Why did he decide to reproduce the paper notes on silk handkerchiefs? He’d originally experimented with paint; tenderly rendering each in copper, enamel and gloss. “But this turned them into ‘art objects’,” he reflects – a classification Brown deliberately tries to resist within his practice, preferring a ‘less grandiose’ quality, whilst simultaneously playing with the fine line between what can and can’t be consider ‘art’.
The handkerchiefs were made using one of those websites that print personalised t-shirts and mugs. He likes his work to be ‘open source’ – actions that could be performed or replicated by anyone – a principle carried over from more than 20 years spent working in art education and as an advocate for art. (His call for collective creativity most explicitly comes through in his recent series of banners, Instructions for the public (where to put it) (2018), currently on show as part of ‘Represent! Voices 100 Years On’ at People’s History Museum).
But why did he choose hankies from the drop-down menu of everyday items that he could have printed onto? Handkerchiefs are anachronistic and redolent in association; they also get lost and forgotten about, just like loose bits of paper. “For me, and for other people, I think, they talk of aunties and grandmas, of intimate actions and personal history,” Brown explains. (For Brett and Antonia, they might also conjure memories of snotty school runs.) And silk? “It has a personal feel to it. More of a sense of craft – or the appearance of craft, at least, even though I didn’t make it.” The decision seems to convey a kind of love as well. A gesture of respect and care for these overlooked fragments of people’s lives, recorded on the back of pink betting slips and yellow Post-its. Snatches in time that Brown has become custodian of.

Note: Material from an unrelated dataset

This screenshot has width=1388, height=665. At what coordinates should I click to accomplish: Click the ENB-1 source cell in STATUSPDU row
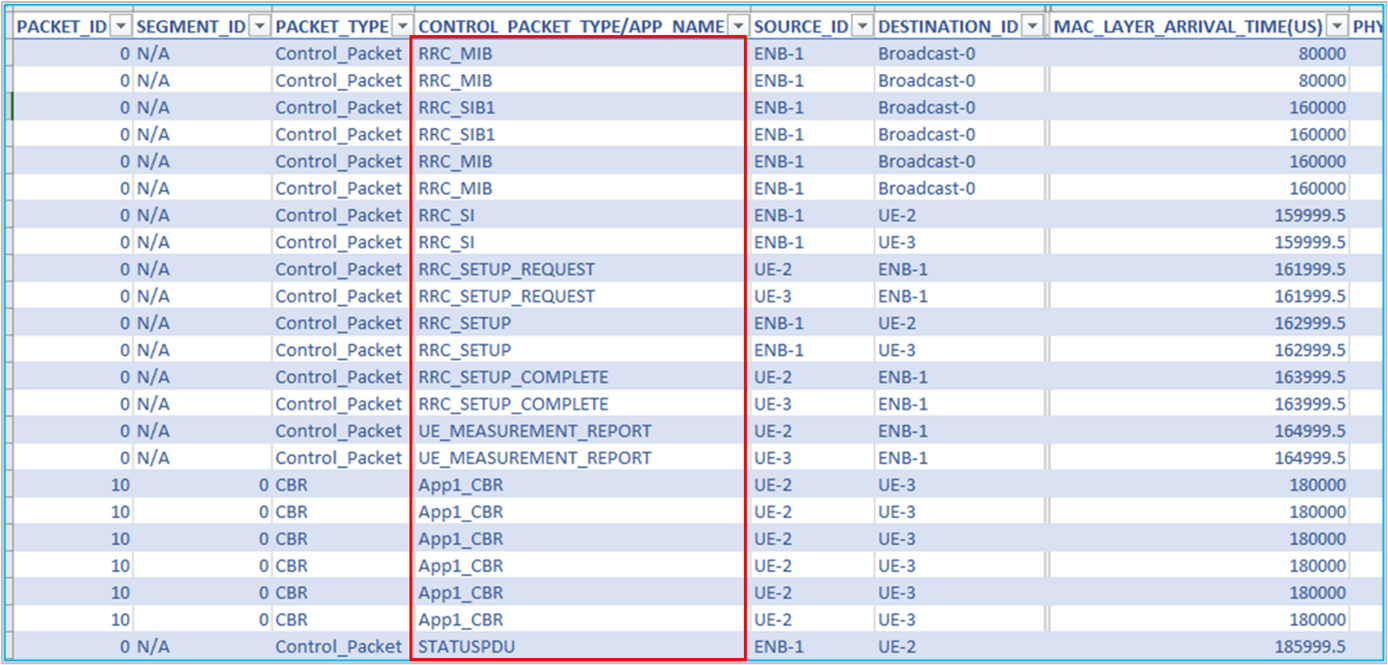[x=778, y=647]
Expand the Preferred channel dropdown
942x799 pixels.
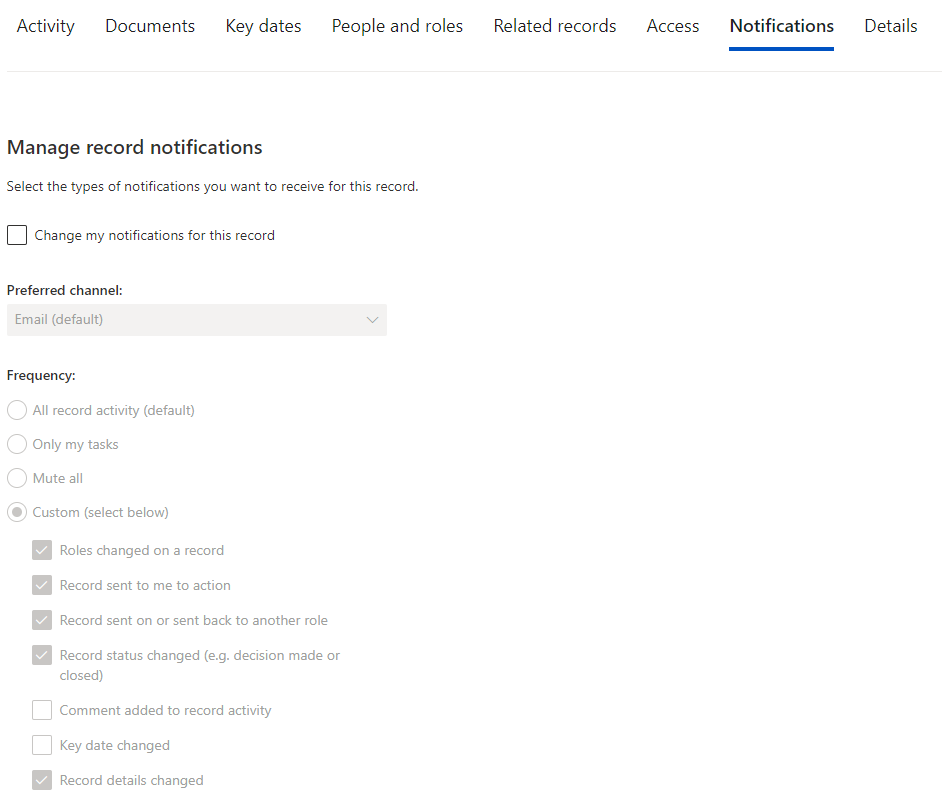click(x=196, y=320)
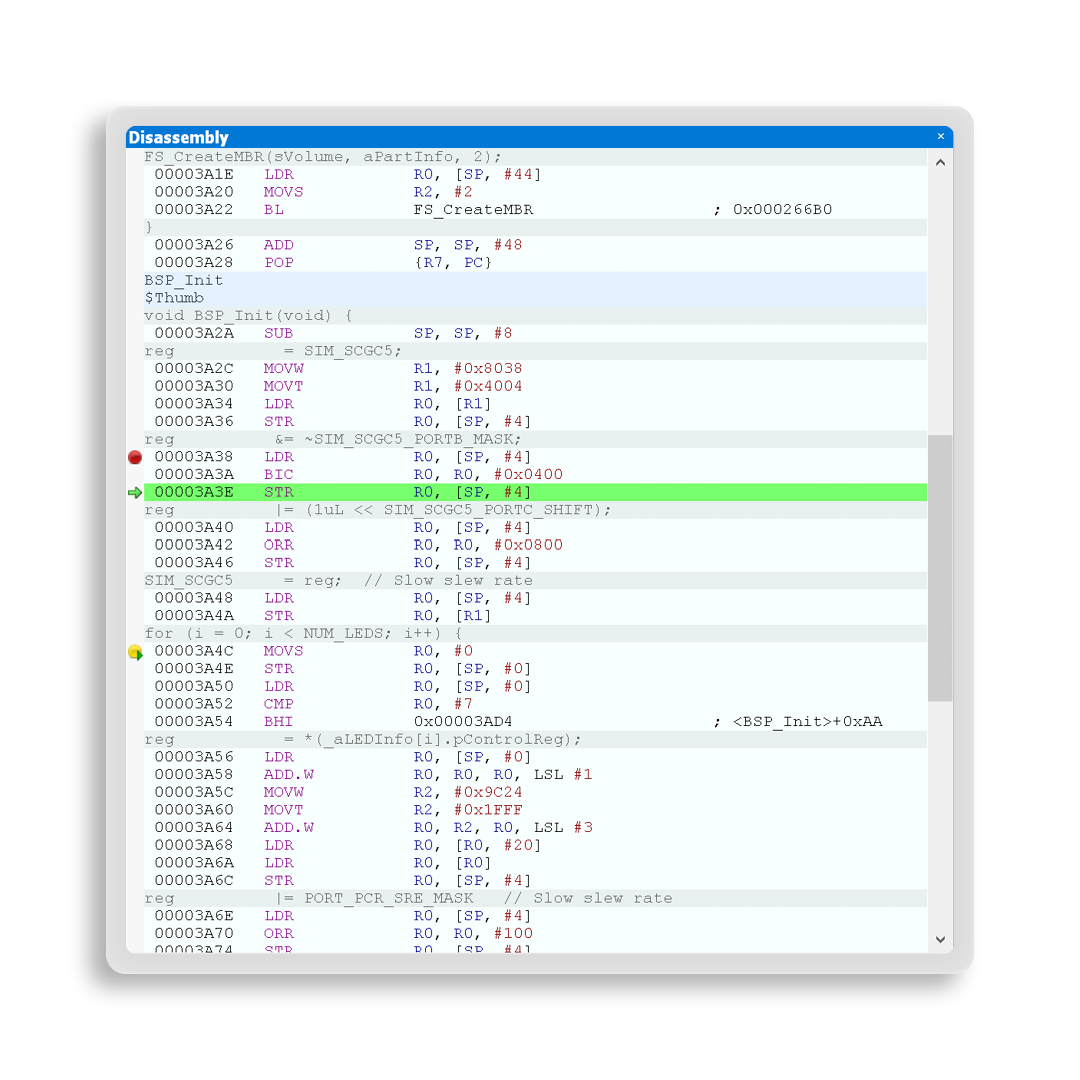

I ask him whether paper notes are becoming harder to find now that so many of us make lists on our phone or mark dates in electronic diaries. “Surprisingly not,” Brown replies; “you still find them everywhere. Maybe it’s just an age thing, but a lot of people seem to like having things on paper. I’ve started collecting a lot of Google maps, with routes drawn on either digitally or by hand. One thing I wish I could go back in time and gather up is the scraps of drawings that builders used to leave behind when I worked in a pub in Hackney. Just simple plans and rough schematic diagrams about where to position something along a wall, for example – basic problem solving. But drawings made in discussion or outside of art are really interesting. It makes me wonder: Where is drawing now? It’s not something I find as much of anymore. People no longer scrawl directions on the back of beer mats – they share a post code instead.”
There’s a beautiful simplicity to Brown’s work, or a ‘slightness’ as he describes it. A generosity in the attention he pays to the overlooked; to the stories that aren’t even stories. His decision to pick up and smooth out the discarded pieces of paper that others might treat as rubbish, and to present them delicately within a gallery space on crisp white canvases of silk, is an invitation to slow down. To notice the world around us and the quiet moments that fill it, unremarked. To pay attention.